Nothing below is to be printed except the lines between the line holding "Resources (206, 1828)" and the line holding "La UAL (926, 99)", inclusive, each exactly as it appears.

------ MATERIAL PROVIDED

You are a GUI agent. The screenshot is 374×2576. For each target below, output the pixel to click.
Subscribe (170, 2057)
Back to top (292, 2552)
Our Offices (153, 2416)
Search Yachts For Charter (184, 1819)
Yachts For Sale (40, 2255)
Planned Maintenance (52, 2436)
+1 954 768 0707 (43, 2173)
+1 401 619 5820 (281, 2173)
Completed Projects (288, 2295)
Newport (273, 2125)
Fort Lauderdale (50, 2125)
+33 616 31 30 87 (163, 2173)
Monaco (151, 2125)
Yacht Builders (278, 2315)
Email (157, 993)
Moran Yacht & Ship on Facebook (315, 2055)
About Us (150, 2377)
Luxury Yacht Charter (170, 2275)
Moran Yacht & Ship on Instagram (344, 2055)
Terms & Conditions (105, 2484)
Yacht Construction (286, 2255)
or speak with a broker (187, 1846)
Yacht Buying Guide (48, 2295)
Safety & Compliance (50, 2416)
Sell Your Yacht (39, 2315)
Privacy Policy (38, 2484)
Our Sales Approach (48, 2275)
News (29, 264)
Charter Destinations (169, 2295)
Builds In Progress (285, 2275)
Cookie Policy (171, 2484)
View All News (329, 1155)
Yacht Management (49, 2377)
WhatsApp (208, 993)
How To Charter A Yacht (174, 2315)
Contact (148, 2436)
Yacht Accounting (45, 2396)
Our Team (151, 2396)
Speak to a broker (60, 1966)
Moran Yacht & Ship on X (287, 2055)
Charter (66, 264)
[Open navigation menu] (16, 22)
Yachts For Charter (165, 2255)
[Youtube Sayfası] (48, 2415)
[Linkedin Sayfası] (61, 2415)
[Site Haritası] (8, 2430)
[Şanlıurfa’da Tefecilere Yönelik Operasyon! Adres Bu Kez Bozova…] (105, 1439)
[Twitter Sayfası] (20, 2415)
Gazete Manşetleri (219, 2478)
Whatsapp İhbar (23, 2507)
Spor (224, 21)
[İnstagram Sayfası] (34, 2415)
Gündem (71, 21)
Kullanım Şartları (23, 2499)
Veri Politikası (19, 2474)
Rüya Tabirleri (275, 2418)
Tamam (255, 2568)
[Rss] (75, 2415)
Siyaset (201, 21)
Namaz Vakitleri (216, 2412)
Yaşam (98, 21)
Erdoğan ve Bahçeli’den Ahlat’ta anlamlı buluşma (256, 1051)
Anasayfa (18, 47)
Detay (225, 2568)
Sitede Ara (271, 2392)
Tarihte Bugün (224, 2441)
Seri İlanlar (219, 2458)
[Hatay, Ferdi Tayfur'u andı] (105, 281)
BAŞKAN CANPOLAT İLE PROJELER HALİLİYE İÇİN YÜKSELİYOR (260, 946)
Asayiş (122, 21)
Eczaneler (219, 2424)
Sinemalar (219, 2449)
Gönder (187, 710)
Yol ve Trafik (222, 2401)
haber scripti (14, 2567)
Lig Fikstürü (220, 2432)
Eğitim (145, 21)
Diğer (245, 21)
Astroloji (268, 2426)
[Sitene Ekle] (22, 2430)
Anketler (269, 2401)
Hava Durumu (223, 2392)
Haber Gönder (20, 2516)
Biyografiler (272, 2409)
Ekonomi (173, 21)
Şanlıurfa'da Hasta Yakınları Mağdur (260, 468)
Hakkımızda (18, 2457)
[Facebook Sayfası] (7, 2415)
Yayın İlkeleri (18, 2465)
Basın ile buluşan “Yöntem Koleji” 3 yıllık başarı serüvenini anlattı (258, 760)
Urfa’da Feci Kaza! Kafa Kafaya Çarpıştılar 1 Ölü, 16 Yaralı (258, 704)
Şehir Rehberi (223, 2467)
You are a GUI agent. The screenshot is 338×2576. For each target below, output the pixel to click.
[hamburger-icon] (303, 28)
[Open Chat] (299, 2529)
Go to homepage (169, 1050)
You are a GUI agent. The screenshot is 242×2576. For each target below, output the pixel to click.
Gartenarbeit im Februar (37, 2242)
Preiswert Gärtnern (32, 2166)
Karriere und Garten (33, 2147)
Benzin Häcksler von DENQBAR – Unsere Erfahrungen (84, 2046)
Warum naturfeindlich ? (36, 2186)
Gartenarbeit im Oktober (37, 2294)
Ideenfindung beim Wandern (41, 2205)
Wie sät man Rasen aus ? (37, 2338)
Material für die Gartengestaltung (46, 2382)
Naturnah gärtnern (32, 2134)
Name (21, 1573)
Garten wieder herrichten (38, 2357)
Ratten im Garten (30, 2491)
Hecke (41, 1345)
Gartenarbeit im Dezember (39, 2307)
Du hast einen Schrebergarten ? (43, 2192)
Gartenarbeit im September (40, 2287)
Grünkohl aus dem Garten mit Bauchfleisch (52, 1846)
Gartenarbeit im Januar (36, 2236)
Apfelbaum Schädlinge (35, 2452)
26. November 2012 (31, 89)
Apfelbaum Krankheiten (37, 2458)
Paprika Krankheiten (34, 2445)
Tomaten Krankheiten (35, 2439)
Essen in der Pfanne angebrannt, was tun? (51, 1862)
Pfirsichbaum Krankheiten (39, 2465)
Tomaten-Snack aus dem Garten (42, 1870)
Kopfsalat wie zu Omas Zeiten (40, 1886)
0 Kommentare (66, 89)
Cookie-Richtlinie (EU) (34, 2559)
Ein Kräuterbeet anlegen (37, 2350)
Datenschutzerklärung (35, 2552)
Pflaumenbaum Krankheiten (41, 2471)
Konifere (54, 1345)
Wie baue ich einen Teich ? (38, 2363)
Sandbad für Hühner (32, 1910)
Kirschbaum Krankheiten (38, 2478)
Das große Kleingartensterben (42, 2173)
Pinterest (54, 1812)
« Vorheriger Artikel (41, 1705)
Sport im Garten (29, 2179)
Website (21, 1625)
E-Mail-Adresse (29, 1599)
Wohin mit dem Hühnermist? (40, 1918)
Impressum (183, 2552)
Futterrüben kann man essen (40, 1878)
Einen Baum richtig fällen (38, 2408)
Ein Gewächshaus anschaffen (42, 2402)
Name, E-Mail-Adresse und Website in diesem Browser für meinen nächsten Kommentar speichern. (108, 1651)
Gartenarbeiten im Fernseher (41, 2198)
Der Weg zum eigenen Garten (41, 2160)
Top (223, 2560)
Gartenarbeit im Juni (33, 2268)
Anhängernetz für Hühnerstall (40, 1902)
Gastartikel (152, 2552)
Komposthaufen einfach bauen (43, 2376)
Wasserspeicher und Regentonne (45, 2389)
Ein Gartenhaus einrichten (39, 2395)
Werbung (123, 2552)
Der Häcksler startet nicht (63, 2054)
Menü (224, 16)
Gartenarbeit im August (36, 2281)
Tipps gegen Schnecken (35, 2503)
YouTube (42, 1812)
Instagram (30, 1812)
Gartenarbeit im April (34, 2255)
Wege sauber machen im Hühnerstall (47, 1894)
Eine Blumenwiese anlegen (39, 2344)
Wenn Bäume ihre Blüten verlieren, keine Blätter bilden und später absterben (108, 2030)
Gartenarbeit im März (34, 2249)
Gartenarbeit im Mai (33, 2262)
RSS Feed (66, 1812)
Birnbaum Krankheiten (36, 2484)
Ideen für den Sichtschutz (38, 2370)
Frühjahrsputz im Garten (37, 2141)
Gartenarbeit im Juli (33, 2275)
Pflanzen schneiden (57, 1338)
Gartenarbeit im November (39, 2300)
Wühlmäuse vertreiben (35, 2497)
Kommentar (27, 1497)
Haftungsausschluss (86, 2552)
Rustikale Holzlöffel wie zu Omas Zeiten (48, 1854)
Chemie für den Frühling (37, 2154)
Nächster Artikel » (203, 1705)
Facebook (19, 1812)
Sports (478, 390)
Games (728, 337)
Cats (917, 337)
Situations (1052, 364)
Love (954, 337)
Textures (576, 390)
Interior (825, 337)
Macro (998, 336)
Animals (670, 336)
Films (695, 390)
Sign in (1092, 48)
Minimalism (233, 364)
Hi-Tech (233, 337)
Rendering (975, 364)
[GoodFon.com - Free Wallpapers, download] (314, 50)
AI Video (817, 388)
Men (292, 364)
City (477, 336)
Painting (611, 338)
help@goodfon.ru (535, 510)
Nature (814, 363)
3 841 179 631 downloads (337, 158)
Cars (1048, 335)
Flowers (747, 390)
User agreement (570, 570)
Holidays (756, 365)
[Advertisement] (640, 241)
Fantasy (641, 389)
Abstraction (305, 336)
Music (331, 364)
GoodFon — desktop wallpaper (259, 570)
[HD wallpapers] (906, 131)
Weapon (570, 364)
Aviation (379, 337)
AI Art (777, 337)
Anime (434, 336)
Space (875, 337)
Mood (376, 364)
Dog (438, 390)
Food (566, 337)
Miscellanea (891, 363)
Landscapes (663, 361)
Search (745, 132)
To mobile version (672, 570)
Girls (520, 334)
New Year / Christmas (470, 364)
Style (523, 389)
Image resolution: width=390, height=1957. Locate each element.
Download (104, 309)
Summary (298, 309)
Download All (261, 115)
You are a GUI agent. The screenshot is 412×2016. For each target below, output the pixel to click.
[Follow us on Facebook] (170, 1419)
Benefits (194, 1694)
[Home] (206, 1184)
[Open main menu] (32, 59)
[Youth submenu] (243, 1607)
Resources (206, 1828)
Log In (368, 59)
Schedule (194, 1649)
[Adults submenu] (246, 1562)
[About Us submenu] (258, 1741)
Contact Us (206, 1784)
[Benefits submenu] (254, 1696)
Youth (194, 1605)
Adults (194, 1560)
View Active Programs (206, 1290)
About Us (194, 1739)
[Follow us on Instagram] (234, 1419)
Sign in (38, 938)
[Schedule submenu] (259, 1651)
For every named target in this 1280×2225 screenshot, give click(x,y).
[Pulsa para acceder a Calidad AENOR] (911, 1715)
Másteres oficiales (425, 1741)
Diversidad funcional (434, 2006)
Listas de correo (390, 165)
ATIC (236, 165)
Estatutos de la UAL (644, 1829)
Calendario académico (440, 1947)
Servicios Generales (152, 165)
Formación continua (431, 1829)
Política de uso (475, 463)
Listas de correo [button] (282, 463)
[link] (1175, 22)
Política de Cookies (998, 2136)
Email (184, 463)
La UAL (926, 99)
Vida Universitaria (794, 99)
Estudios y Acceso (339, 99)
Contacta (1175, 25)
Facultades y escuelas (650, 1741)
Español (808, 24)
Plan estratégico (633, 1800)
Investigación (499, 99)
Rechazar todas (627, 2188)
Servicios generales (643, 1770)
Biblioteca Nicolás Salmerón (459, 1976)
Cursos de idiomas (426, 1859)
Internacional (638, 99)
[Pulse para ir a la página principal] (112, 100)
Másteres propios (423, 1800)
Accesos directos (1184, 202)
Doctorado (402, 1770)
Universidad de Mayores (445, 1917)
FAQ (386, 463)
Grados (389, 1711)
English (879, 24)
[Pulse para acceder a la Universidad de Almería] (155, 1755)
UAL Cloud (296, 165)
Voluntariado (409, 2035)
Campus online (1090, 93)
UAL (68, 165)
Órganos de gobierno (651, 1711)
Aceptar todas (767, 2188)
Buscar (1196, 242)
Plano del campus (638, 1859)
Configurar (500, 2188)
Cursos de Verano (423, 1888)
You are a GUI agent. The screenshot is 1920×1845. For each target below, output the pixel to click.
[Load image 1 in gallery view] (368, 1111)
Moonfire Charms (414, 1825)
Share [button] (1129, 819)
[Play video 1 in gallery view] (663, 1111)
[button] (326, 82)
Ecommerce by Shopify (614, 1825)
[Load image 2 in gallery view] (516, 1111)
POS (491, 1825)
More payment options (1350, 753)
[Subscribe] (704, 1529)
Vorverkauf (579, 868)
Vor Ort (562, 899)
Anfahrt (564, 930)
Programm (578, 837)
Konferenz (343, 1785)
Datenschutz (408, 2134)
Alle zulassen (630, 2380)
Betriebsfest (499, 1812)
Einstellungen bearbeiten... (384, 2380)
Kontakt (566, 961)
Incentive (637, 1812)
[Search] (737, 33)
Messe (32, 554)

------------

• [ANSWER BOX]:
Resources (206, 1828)
Log In (368, 59)
Schedule (194, 1649)
[Adults submenu] (246, 1562)
[About Us submenu] (258, 1741)
Contact Us (206, 1784)
[Benefits submenu] (254, 1696)
Youth (194, 1605)
Adults (194, 1560)
View Active Programs (206, 1290)
About Us (194, 1739)
[Follow us on Instagram] (234, 1419)
Sign in (38, 938)
[Schedule submenu] (259, 1651)
For every named target in this 1280×2225 screenshot, give click(x,y).
[Pulsa para acceder a Calidad AENOR] (911, 1715)
Másteres oficiales (425, 1741)
Diversidad funcional (434, 2006)
Listas de correo (390, 165)
ATIC (236, 165)
Estatutos de la UAL (644, 1829)
Calendario académico (440, 1947)
Servicios Generales (152, 165)
Formación continua (431, 1829)
Política de uso (475, 463)
Listas de correo [button] (282, 463)
[link] (1175, 22)
Política de Cookies (998, 2136)
Email (184, 463)
La UAL (926, 99)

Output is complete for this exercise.